Acknowledging the Implications of Native North American Language Revitalization Efforts: A Focus on the Teaching of Western Shoshoni
Dr. Tim Thornes
In 2018, UNESCO predicted that by the end of this century, between 50-90% of the world’s 6,000-7,000 currently spoken indigenous languages will cease to be spoken when their last fluent speakers pass (UNESCO, 2018). Included in this prediction are the approximately 150 native languages spoken in North America today (Koyfman, 2017).
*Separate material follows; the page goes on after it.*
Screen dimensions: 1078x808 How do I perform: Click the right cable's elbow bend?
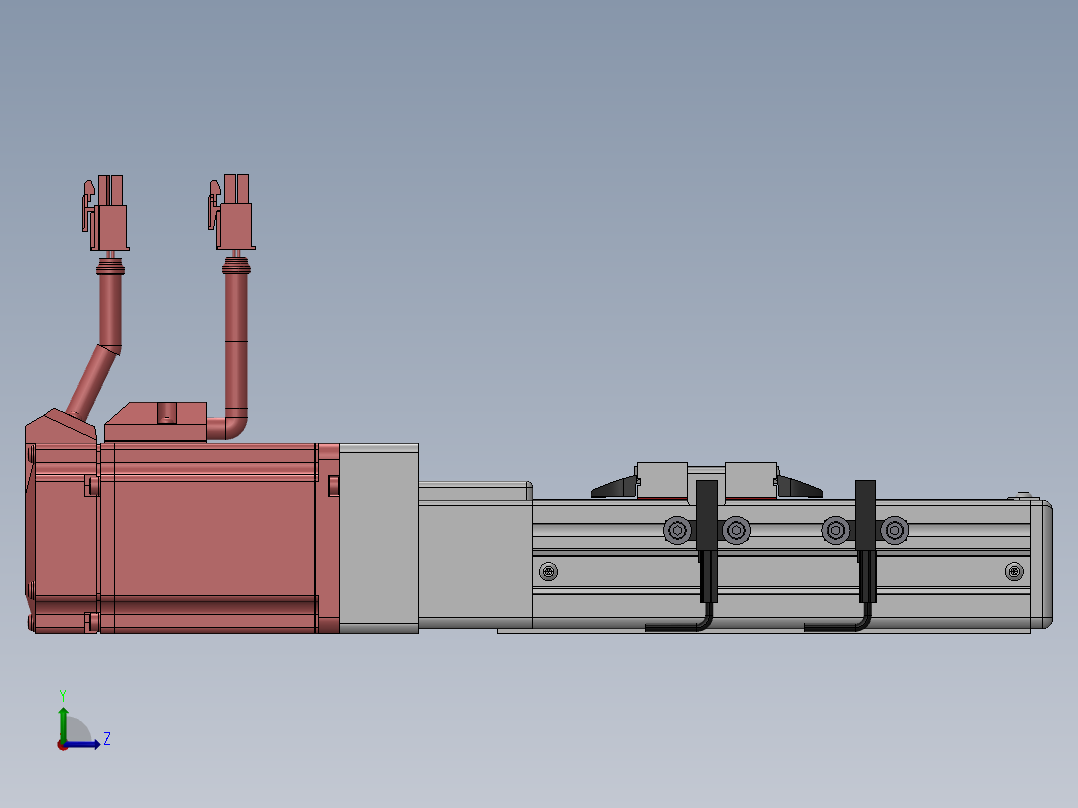(x=235, y=426)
In an effort to safeguard histories, traditions, memories, and a sense of identity for these language communities, people from around the world have been inspired to make moves in the direction of revitalization, preservation, and promotion of indigenous language use. One such local effort is that of teaching Western Shoshoni, a Native North American language spoken in Idaho and Nevada, at the community and university levels in eastern Idaho. Though it may be assumed that these efforts are necessary and therefore welcomed by all members within a language community, it is increasingly important to consider the goals of the language community itself and the ways in which these efforts are implemented. This paper provides a foundation for understanding the complexities that come with Native North American language revitalization efforts as seen from different perspectives, using the teaching of Western Shoshoni as a local example.
Sharp, Taylor M. and Thornes, Tim, "Acknowledging the Implications of Native North American Language Revitalization Efforts: A Focus on the Teaching of Western Shoshoni" (2020). 2020 Undergraduate Research Showcase. 171.